Information below:

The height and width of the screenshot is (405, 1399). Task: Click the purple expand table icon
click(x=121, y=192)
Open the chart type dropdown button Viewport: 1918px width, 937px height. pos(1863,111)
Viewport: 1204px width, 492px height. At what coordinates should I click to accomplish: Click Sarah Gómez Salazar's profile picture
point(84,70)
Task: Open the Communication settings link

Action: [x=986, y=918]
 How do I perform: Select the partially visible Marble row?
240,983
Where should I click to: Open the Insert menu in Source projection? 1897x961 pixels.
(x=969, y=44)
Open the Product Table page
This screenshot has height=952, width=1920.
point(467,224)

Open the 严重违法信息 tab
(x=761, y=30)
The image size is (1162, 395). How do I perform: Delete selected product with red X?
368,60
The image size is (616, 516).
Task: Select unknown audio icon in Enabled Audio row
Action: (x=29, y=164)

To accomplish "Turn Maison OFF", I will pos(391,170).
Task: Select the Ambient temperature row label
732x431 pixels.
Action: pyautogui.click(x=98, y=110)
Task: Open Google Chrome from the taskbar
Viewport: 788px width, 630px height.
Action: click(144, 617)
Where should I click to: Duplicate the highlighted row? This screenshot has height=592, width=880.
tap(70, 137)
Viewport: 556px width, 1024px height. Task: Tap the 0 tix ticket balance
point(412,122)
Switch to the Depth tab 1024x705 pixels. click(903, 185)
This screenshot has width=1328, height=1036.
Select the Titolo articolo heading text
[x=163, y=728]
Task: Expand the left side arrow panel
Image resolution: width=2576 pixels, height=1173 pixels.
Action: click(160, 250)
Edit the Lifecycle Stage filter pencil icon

End of Information.

Only one span is to be repeated: the line with "The image size is (1162, 395)." through the final line of the entries above, word for word.

The image size is (1162, 395). How do I perform: Delete selected product with red X?
368,60
The image size is (616, 516).
Task: Select unknown audio icon in Enabled Audio row
Action: (x=29, y=164)

To accomplish "Turn Maison OFF", I will pos(391,170).
Task: Select the Ambient temperature row label
732x431 pixels.
Action: pyautogui.click(x=98, y=110)
Task: Open Google Chrome from the taskbar
Viewport: 788px width, 630px height.
Action: click(144, 617)
Where should I click to: Duplicate the highlighted row? This screenshot has height=592, width=880.
tap(70, 137)
Viewport: 556px width, 1024px height. Task: Tap the 0 tix ticket balance
point(412,122)
Switch to the Depth tab 1024x705 pixels. click(903, 185)
This screenshot has width=1328, height=1036.
Select the Titolo articolo heading text
[x=163, y=728]
Task: Expand the left side arrow panel
Image resolution: width=2576 pixels, height=1173 pixels.
Action: click(160, 250)
Edit the Lifecycle Stage filter pencil icon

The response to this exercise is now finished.